What makes a good HEMA club? As a potential student, what should you be looking for when you visit for the first time? And as a club leader, what might you be able to do to make your club better?
If you are looking to join a club, it can be useful to look out for a few things to make sure you are joining a healthy environment and not signing up to something unsafe. My suggestion is to look for a club that suits you – if you know what kind of environment you enjoy being in, look for a club that has that. If you enjoy being at the club then you will get so much more out of your time and effort!
Here is a brief checklist for evaluating a HEMA club.
Safety in general
Is there a clear sense of an environment with discipline and safety?
This is probably most important thing to look for, because otherwise, it is not going to be physically (or perhaps mentally) safe.
Look for people caring for their training partners rather than just walloping away.
Listen for reminders to be safe and admonitions when people hit too hard.
Do people line up and listen quietly when the instructor is speaking, or are they chatting with each other and not really paying attention? It is important to have discipline and to listen to the instructor, otherwise people may miss important details or safety advice.
When there is an environment with a baseline of discipline, where everyone knows that they are probably going to be safe, then everyone can have much more fun and explore the martial art within those parameters of discipline and safety. When the discipline is not present, or when the focus on safety is not sufficient, then it may seem more laid back and fun, and it may well be – until something goes wrong and someone gets hurt.
Look for discipline and safety, tempered by fun.
Does the instructor speak loudly and clearly so that everyone can hear?
Instructors need to be able to communicate effectively, and speaking loudly and clearly is a good start. It will be difficult to learn from someone who mumbles. I become so very frustrated by instructors who cannot speak loudly and clearly in their own language.

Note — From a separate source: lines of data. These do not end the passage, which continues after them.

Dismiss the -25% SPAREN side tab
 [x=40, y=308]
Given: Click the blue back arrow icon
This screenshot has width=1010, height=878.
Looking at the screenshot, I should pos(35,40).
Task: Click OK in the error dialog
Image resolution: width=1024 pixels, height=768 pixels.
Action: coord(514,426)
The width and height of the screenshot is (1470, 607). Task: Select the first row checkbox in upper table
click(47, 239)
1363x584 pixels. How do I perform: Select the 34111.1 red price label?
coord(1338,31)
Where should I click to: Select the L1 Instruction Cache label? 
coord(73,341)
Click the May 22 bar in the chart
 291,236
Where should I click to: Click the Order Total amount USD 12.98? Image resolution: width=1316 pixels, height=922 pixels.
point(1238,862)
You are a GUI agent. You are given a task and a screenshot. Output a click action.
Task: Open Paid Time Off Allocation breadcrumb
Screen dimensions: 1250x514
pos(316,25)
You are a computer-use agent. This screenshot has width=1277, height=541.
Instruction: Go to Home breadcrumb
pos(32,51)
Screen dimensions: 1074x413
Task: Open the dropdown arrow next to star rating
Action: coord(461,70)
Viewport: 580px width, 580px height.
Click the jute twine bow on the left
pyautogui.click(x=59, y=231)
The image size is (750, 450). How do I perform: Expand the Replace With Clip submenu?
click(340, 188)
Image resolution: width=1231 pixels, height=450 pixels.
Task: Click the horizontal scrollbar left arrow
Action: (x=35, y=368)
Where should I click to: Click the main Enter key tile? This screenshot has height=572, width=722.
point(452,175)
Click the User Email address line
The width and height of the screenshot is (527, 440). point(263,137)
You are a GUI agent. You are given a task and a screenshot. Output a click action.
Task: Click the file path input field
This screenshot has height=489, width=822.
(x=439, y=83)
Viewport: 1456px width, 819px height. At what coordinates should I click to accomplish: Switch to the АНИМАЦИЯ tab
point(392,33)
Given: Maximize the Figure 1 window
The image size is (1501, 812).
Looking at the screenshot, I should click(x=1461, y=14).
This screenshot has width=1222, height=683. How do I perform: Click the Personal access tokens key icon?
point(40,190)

Of course, someone delivering a lesson in their second or third language should be given significantly more margin! I’m always amazed when people deliver a full lesson in a second or third language; that is not a skill I possess (yet!), and so I would be much less insistent about the quality of delivery. But a native speaker has little excuse, and should be loud and clear and understandable.
Does the instructor offer advice about how to keep the body in good condition, rather than just scoring points and winning bouts?
This is important, otherwise you will be more likely to suffer injuries further down the road! I firmly believe that it is important to train with an eye towards longevity, rather than accumulating short term victories and medals at the expense of the body. If your instructor can provide suggestions for how to keep yourself in good shape, or even to achieve a better shape, then this is a good thing.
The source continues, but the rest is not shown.